Population policy explained

Population policy refers to the statement law or regulations enacted to some demographic goals. It is a deliberate effort by the government to influence the demographic factors like fertility, mortality and migration. Thus the ultimate goal of the population policy is to influence population size, composition, distribution and growth. The policy also tends to take into consideration the relationship between population and development as well as the impact on environment condition.   POPULATION POLICY CAN BE EXPLICIT OR IMPLICIT

EXPLICIT POPULATION POLICY, refer to the document or clear statement issued by the government department and its commission which is intended to control population growth and raise the standard of life of the people in the country. Explicit policies can also stem from the law, policy declaration by a party or directive issued by the President of the country. Explicit laws are well stipulated and strictly followed or reinforced. Such policies prevailed in China where the limit in the number of children was set and incentives were given to all those who could follow while penalties were given to those who did not follow. Other countries with explicit policy are Sweden and England. Hence the explicit policy is the elaborate statement that spell out the rationale objective, goals, targets policy program and implementation.  

IMPLICIT POLICIES, refer to particular law, regulation or statement, which may have direct or indirect effect on population growth. Implicit policy is not as elaborate as explicit since it is somehow unclear and cannot be easily understood leading to failure in terms of implementation. Population policies, whether explicit or implicit, have the ultimate aim of influencing a country’s population size, composition, distribution and growth.  


  • Consideration of regional and district variation with regard to the level of socio-economic development
  • Adherence to the development vision which among other things emphasize the role of the market in determining resources allocation and uses
  • Continued democratization of the political system with its intended political pluralism as symbolized in the emergence of various political parties or actors and mushroom of independent mass media
  • Thrift exploitation of the country’s non-renewable resources taking consideration the needs of future generations.
  • Recognition and appreciation of the central role of the government, NGOs, private sector communities and individuals in population and development.


This policy takes cognizance of the achievement, constraint and limitation of implementing post population policies as well as new development and continuing challenges  


The achievement of both implicit and explicit population policies include the followings: –

Considerable awareness of population issues particularly those related to reproductive health and child survival by the masses of the people for example fertility, infant and child mortality has decline overtime.

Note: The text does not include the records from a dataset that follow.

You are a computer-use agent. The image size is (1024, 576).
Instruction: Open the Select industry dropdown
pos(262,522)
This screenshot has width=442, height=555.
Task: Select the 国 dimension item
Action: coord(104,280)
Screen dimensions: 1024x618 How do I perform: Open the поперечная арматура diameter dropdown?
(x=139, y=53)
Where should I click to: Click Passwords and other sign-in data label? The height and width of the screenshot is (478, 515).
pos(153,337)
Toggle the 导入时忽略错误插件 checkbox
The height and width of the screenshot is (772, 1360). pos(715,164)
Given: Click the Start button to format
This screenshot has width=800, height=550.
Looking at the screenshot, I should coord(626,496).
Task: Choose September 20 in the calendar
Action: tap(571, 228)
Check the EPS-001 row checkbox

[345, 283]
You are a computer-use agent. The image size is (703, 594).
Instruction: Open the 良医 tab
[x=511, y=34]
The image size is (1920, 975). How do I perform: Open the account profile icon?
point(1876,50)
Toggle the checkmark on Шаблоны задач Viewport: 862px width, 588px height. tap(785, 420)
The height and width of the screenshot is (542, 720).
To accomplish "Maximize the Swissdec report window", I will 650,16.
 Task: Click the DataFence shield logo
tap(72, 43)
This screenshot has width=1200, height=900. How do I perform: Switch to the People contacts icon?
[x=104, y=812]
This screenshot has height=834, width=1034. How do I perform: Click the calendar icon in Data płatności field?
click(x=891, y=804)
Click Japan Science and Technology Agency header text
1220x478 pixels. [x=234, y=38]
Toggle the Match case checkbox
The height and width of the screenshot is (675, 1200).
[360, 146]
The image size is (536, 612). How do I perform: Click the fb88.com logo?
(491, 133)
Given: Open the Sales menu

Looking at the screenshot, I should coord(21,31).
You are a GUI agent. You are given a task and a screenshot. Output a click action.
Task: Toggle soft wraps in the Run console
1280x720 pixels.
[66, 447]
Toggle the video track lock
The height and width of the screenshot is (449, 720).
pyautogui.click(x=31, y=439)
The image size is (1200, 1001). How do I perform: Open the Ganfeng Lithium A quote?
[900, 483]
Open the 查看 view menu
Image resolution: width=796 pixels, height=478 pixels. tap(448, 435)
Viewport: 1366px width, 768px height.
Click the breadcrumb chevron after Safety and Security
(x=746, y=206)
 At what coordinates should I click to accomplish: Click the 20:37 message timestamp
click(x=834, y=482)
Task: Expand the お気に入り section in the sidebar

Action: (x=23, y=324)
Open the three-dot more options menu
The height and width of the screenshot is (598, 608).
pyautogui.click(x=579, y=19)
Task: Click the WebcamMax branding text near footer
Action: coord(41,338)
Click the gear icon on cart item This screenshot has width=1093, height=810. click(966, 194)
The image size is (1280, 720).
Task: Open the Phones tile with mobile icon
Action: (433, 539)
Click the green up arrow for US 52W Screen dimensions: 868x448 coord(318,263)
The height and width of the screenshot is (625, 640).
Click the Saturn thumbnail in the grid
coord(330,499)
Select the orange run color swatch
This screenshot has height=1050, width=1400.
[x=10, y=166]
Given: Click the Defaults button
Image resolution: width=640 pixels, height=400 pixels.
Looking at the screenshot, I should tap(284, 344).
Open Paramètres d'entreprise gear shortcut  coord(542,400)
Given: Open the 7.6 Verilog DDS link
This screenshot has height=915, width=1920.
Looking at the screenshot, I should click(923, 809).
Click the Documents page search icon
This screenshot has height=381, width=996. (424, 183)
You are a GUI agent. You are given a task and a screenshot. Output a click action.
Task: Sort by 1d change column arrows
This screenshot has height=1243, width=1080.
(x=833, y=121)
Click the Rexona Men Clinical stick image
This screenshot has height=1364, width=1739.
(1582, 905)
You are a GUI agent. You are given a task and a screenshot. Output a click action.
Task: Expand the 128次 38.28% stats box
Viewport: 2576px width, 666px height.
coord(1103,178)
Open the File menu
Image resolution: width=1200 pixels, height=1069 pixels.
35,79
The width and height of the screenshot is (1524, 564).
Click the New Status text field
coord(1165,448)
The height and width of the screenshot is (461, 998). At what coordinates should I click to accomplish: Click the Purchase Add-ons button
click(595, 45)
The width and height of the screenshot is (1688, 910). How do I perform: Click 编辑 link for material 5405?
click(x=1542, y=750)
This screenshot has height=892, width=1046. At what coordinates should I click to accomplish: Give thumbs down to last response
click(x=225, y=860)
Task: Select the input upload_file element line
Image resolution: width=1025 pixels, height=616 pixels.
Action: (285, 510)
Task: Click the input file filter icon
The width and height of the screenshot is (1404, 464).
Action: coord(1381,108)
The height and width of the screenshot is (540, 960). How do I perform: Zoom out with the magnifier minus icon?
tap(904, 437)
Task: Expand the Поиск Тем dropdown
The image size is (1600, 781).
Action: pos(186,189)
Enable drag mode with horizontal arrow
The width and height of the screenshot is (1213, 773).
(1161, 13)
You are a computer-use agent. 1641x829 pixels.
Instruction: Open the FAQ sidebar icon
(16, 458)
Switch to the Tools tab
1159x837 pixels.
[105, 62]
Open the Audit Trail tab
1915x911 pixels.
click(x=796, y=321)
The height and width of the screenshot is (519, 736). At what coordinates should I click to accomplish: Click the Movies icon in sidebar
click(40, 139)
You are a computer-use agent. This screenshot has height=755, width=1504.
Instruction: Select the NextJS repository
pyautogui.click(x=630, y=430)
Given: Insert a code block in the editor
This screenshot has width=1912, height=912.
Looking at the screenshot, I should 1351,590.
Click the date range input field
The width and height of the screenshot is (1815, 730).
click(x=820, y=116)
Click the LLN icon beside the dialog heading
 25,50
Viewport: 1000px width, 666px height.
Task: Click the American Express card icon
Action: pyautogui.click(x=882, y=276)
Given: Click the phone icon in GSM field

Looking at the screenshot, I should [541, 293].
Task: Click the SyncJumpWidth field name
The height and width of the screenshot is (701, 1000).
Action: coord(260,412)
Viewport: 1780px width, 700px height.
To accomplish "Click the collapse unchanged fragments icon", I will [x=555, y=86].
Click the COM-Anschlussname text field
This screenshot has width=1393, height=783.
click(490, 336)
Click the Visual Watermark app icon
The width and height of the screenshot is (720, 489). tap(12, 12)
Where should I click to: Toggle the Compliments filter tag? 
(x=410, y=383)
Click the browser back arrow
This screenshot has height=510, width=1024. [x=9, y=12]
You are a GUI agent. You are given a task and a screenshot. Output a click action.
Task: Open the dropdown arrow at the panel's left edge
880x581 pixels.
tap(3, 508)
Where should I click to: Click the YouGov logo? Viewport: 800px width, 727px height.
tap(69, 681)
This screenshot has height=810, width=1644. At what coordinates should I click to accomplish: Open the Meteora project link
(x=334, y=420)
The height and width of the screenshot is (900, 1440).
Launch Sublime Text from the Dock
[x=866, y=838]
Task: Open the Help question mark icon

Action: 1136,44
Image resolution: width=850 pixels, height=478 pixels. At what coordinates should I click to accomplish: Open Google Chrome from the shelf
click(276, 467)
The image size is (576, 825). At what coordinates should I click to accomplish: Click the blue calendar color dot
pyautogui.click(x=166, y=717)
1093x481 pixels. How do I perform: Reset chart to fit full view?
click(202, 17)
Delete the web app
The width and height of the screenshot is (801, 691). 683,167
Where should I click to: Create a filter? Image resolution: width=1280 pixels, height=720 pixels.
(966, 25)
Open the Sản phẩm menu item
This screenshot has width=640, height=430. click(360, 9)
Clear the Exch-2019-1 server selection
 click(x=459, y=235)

– Adoption of an explicit population policy in 1992, which recognized the links and interrelationship between population, resources, the environment and development

– Expansion and /or introduction of population studies in institutions of higher learning in the country

– Increased number and capacity of NGOs engaged in population related activities including advocacy and social mobilization, service delivery and capacity building

– High knowledge and use of contraceptive methods among both men and women and male involvement in family planning which has increased contraceptive prevalence from about 10 in 1980s to 16 in 1996.